Aura home security sees through walls to avoid privacy squeamishness

Connected cameras might be the current darlings of the smart home, but what if a 24/7 stream from inside your house gives you the privacy shivers? A smarter motion sensor might be the answer, with Aura promising a new way to track activity in the home – as well as automate it – based on wireless activity.

Traditional movement sensors rely on factors like heat or light, which tend to be fairly blunt in their ability to differentiate what’s going on in the room. More recently, we’ve seen cameras with machine learning – like Amazon’s recent Cloud Cam, or Nest’s Cam IQ – doing something similar but with more refinement, promising the ability to spot people but ignore the motion of, say, a breeze blowing the curtains.

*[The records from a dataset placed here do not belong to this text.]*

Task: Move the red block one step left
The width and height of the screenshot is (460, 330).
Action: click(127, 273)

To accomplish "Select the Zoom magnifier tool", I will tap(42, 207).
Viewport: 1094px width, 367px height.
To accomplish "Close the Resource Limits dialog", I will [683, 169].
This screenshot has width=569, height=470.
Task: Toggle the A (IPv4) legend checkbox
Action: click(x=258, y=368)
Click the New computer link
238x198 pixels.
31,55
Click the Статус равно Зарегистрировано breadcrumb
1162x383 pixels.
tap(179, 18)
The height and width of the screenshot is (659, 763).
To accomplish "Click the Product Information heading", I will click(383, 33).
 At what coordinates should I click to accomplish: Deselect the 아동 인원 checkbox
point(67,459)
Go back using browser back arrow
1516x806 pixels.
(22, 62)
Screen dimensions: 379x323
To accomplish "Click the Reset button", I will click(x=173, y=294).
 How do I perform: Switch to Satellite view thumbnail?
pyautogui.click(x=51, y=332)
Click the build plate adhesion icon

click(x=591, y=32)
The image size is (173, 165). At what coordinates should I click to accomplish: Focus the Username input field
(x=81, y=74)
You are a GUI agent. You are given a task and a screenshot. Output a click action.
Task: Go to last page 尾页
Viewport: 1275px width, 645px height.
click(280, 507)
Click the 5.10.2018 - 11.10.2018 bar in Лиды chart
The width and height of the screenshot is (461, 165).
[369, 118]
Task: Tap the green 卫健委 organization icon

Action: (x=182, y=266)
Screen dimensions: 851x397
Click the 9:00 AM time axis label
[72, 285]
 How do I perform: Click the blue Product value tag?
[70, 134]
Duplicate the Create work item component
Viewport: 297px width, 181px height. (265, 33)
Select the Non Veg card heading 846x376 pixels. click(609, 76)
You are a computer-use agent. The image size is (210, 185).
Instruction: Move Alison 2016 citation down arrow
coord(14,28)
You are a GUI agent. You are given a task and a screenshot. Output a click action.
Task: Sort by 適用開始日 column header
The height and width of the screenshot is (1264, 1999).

The downside there is that you have a camera pointing into your home, and generally all your video data being hosted on a remote server somewhere in the cloud. The Aura sensors tackle things differently. Plugged into an outlet, they use “WiFi Motion”: effectively, they monitor the disruption of wireless signals that are caused when people move around through them.

With a single Aura plugged in, the system can spot if someone has moved within the home. With three or more, the beacons can use triangulation to actually pinpoint where that movement took place. For instance, they can track when someone comes in through the entranceway, or spot if someone is trying to leave. Makers Cognitive Systems suggests they’ll be useful for elderly care, where tracking movement without video has clear privacy benefits.

Alternatively, they suggest, if you have an AirBnB property you could use Aura to discreetly monitor when guests arrive and when they leave. Since the system can tell the difference between a single person, a small group, or a large gathering, the beacons could flag whether your rental guests are having a party, too.

IFTTT integration means Aura activity can be used as a trigger: you could, for instance, use it to turn on lights, or even turn on a WiFi camera if a certain set of criteria are met. While you might not want a camera streaming 24/7, you may still prefer to have some remote insight into what’s going on if an elderly relative hasn’t moved for some hours, or if there’s suddenly a large group in the home.

Aura uses scenes for that, with core home and away settings, a night mode which only activates monitoring on specific beacons, and a Guardian mode for remote monitoring. A pet mode is in beta, as the system works to differentiate between the movement of your cat or dog, and that of a potential intruder.

Aura is available now, priced at $199 for a starter kit containing a single beacon and a hub; the company says it’s good for spaces of roughly 700 square feet. Individual beacons are $99 apiece, and up to three can be added to a single starter kit.